Benchmarks

info

Looking for accuracy benchmarks? Please download our Whitepaper

The following section provides some performance figures for Private AI's CPU and GPU containers on various AWS instance types, including the hardware in the system requirements.

Notes:

Throughput is given in words, where a word denotes a whitespace-separated piece of text.
Words are roughly equivalent to tokens, such as used by OpenAI to measure volume.
Throughput and latency tests are performed with a 100 word/500 character test input.
Unless otherwise stated, tests are run using the default "high" accuracy_mode .
All benchmarks used concurrency settings optimized for throughput.

Please contact us if you require any further information.

Key Takeaways

Private AI utilises the latest in transformer technology to deliver the highest possible PII detection performance.

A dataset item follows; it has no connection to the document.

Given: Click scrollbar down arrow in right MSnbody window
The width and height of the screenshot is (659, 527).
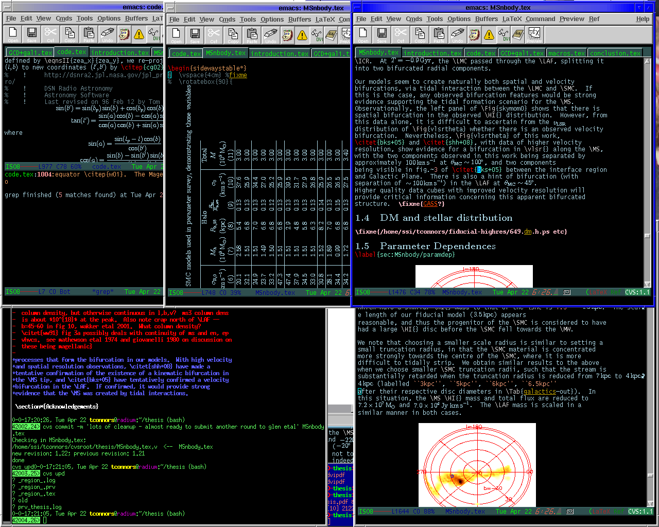Looking at the screenshot, I should click(648, 284).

At the same time, Private AI runs tens of times faster that BERT-style models and hundreds of times faster than LLMs without compromising accuracy.
CPU instances are fine for most use cases, with even a single CPU core able to process 500 words/s.
For very large deployments, GPU instances are recommended. A single low cost inferance instance such as the g4dn.2xlarge ($0.752 per hour) can process 1GB of unicode text in under an hour.
Hardware type matters. m5zn instances powered by recent Intel Xeon CPUs with AVX512 VNNI support perform over 3X faster than generic instances like c5 . For this reason, it is recommended to use the hardware specified in the system requirements .
It is best to avoid AWS Fargate, which is typically provisioned with older CPUs like the c5 .
Latency scales approximately linearly with request length. Throughput is unaffected.
Batching does not improve throughput significantly. Instead, it is recommended to use a large number of concurrent requests.
GPU instances are recommended when processing files.

CPU

The below table illustrates the performance of the CPU container on various AWS instance types:

Instance Type	Throughput (words/sec)	Latency for 100 word request (ms)
c5.large	161	620
c5a.large	123	816
m5.large	143	698
m5n.large	369	271
m5zn.large	503	199

For best throughput, it is recommended to use single logical core workers. The below table illustrates the scaling efficiency when running the container on multiple CPU cores:

Instance Type	Logical CPU Cores	Throughput (words/sec)	Latency for 100 word request (ms)	Scaling Efficiency (%)
m5zn.large	1	503	198.82	100
m5zn.3xlarge	6	1878	53.2	62
m5zn.6xlarge	12	2457	40.64	41

The default accuracy_mode value high offers best PII detection performance, however it can be changed to trade PII detection performance for speed:

Accuracy Mode	Throughput (words/sec)	Latency for 100 word request (ms)
standard	2583	38.67
standard high & standard high multilingual	1473	67.83
high & high multilingual	503	198.82

GPU

Below are benchmarks of the GPU container running on a g4dn.2xlarge instance when optimized for throughput with 128 concurrency:

Accuracy Mode	Throughput (words/sec)	Latency for 100 word request (ms)
standard	57000	198
standard high & standard high multilingual	50700	229
high & high multilingual	21000	530

The above GPU container benchmarks are optimized for throughput. Latency as low as 10ms can be achieved when using a lower number of concurrent requests.

PDF

Below are benchmarks of the CPU and GPU container for typical deployments to help with file processing estimates. PDFs were pre-processed to split large files into 5 page chunks to improve throughput via parallelization.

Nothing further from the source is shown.